No ‘Thomas Crown Affair’ @nytimes

AFTER thieves broke into the Kunsthal Museum in Rotterdam, the Netherlands, on Monday night and stole a king’s ransom’s worth of paintings by the likes of Picasso, Monet, Matisse and Gauguin, the public and the press were shocked. As usual, a combination of master art thieves and faulty security was blamed. But this seductive scenario is often, in fact, far from the truth.

Most of us envision balaclava-clad cat burglars rappelling through skylights into museums and, like Hollywood characters, contorting their bodies around motion-detecting laser beams. Of course, few of us have valuable paintings on our walls, and even fewer have suffered the loss of a masterpiece. But in the real world, thieves who steal art are not debonair “Thomas Crown Affair” types. Instead, they are the same crooks who rob armored cars for cash, pharmacies for drugs and homes for jewelry. They are often opportunistic and almost always shortsighted.

Take the 1961 theft of Goya’s “Duke of Wellington” from the National Gallery in London. While all of Britain believed that the Goya was taken by cunning art thieves, it was actually taken by a retired man, Kempton Bunton, protesting BBC licensing costs. (He apparently stole the painting by entering the museum through a bathroom window.) In 1973, Carl Horsley was arrested for the theft of two Rembrandts from the Taft Museum in Cincinnati. Later, after serving a prison term, he was arrested for shoplifting a tube of toothpaste and some candy bars.

The illicit trade of stolen art and antiquities is serious, with losses as high as $6 billion a year, according to the F.B.I. There have been teams of thieves who have included art among their targets, like the ones who stole a Rembrandt self-portrait from the National Museum in Stockholm in 2000. (The only buyer they found was an undercover F.B.I. agent.) But in general, it is incredibly rare for a museum to fall victim to a “professional” art thief. The reason is simple: the vast majority of people who steal art do it once, because it is incredibly difficult and because it is nearly impossible to fence a stolen masterpiece.

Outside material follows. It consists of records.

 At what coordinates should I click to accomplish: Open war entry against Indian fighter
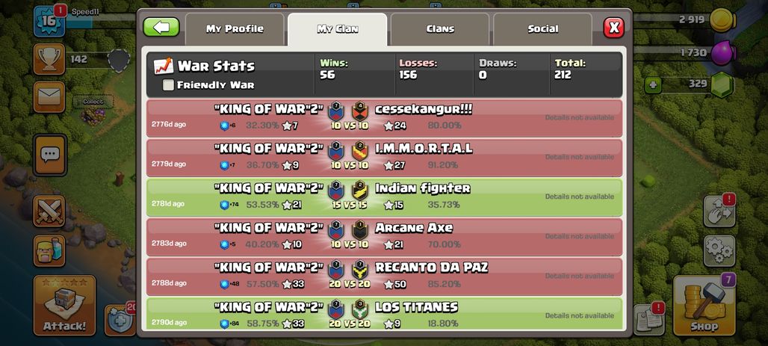click(x=385, y=197)
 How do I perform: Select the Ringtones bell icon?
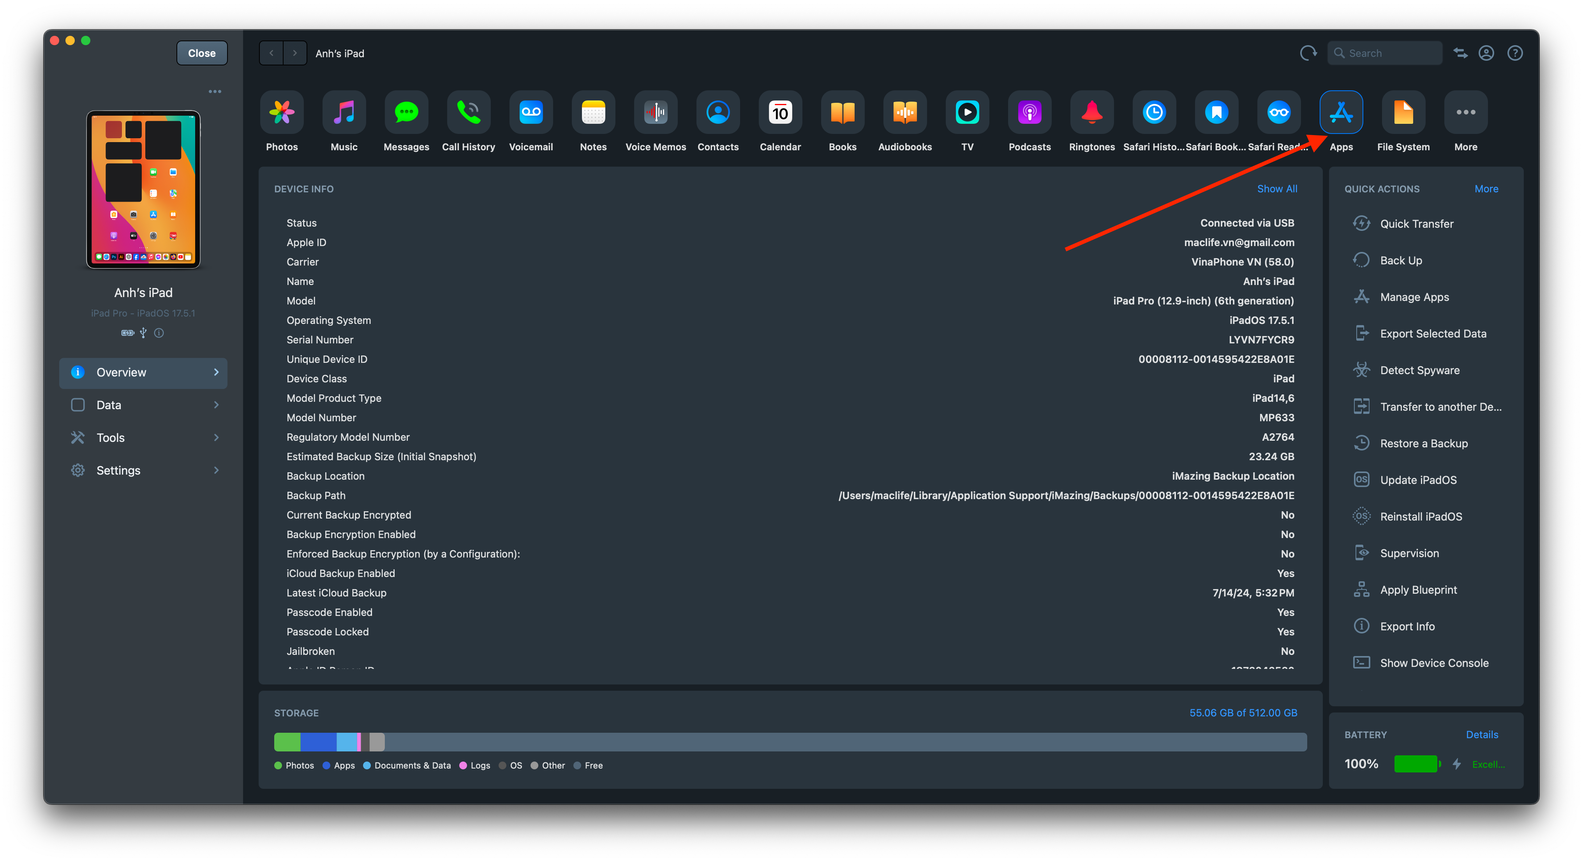pyautogui.click(x=1091, y=112)
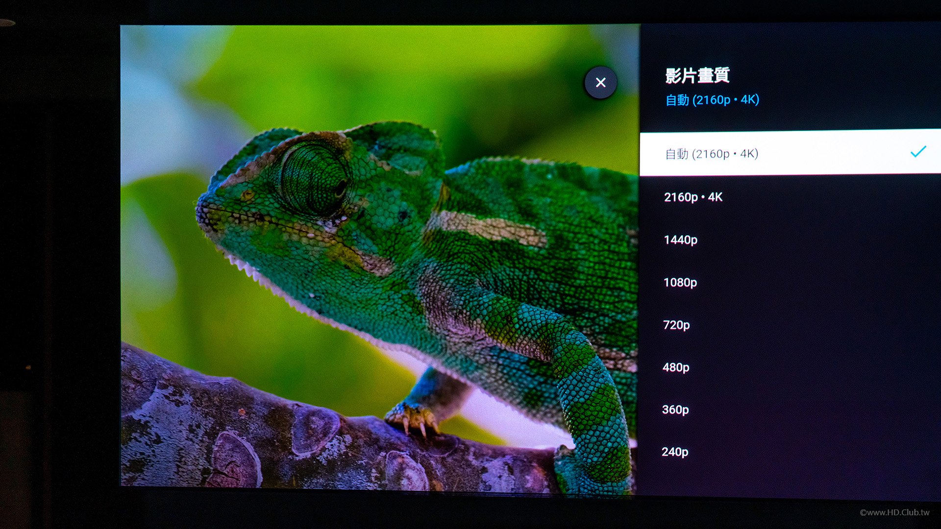The height and width of the screenshot is (529, 941).
Task: Pick the 720p quality option
Action: coord(790,325)
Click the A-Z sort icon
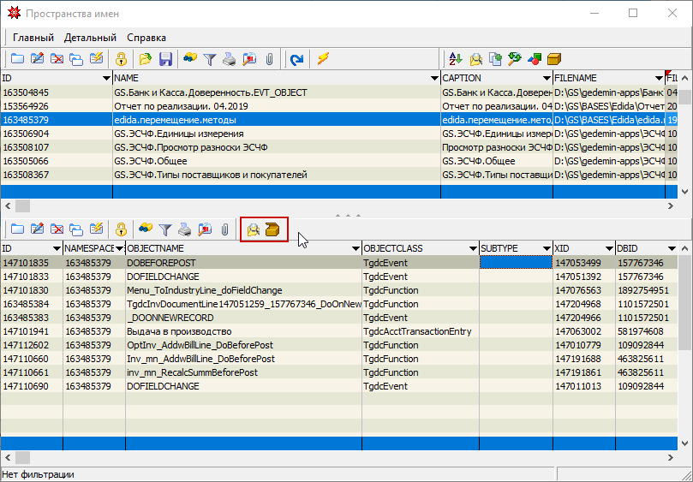This screenshot has height=482, width=693. (456, 59)
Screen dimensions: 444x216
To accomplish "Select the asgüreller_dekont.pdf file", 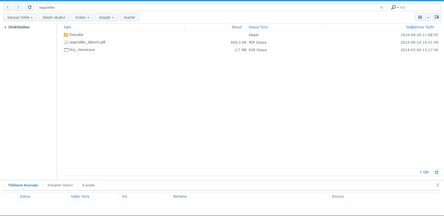I will (87, 42).
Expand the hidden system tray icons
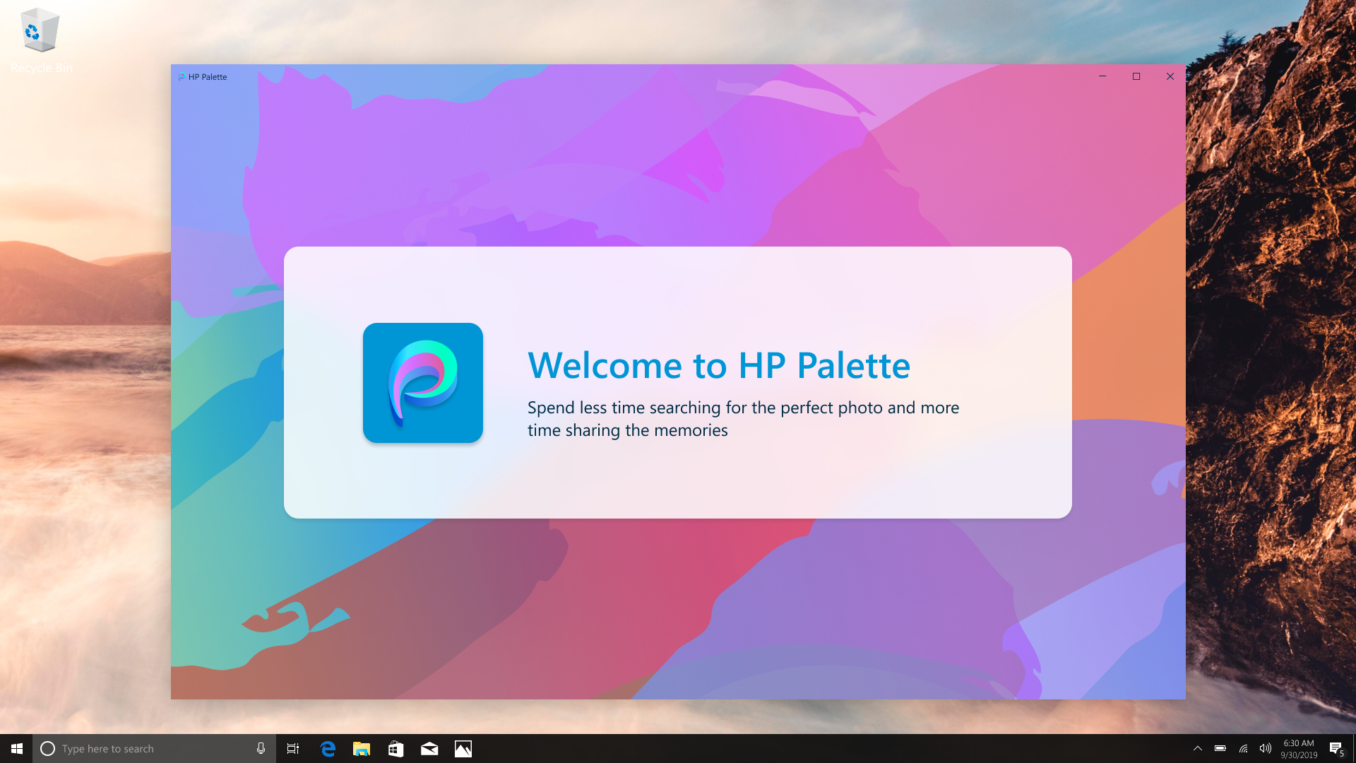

The wide attention that a high-value art heist garners makes the stolen objects too recognizable to shop around. And there are very few people with enough cash to purchase a masterpiece — even for pennies on the dollar — that they can never show anyone. Once an art thief realizes this, he turns to other endeavors. Meanwhile, the stolen treasures lie dormant in a garage or crawl space until he figures out what to do with them.

It’s easy — and sometimes justified — to criticize security systems as flawed or inadequate, but securing a museum is uniquely challenging. Consider this: The goal of an art museum is to make priceless and rare art and antiquities accessible to the public. They are among society’s most egalitarian institutions. Contrast that with a jewelry store or a bank, where armed guards and imposing vaults are the norm. No one expects to be able to be alone with diamonds worth thousands, but museumgoers do expect an intimate experience with masterworks worth millions. Clearly, it is a daunting task to provide robust security without disturbing the aesthetics of the artwork and its environment.

So what is the remedy for the all-too-frequent scourge of art theft? Museums must build systems that cannot be compromised by a single error or failure. Thieves should have to overcome several layers of security before they can reach their target and several more on the way out. At the Isabella Stewart Gardner Museum, we took such an approach after the 1990 theft of several masterpieces — a crime that hasn’t been solved. This not only makes it more difficult to steal and get away with stolen art, but it gives the police precious extra minutes to respond to alarms, especially if, as in Rotterdam, they sound at night.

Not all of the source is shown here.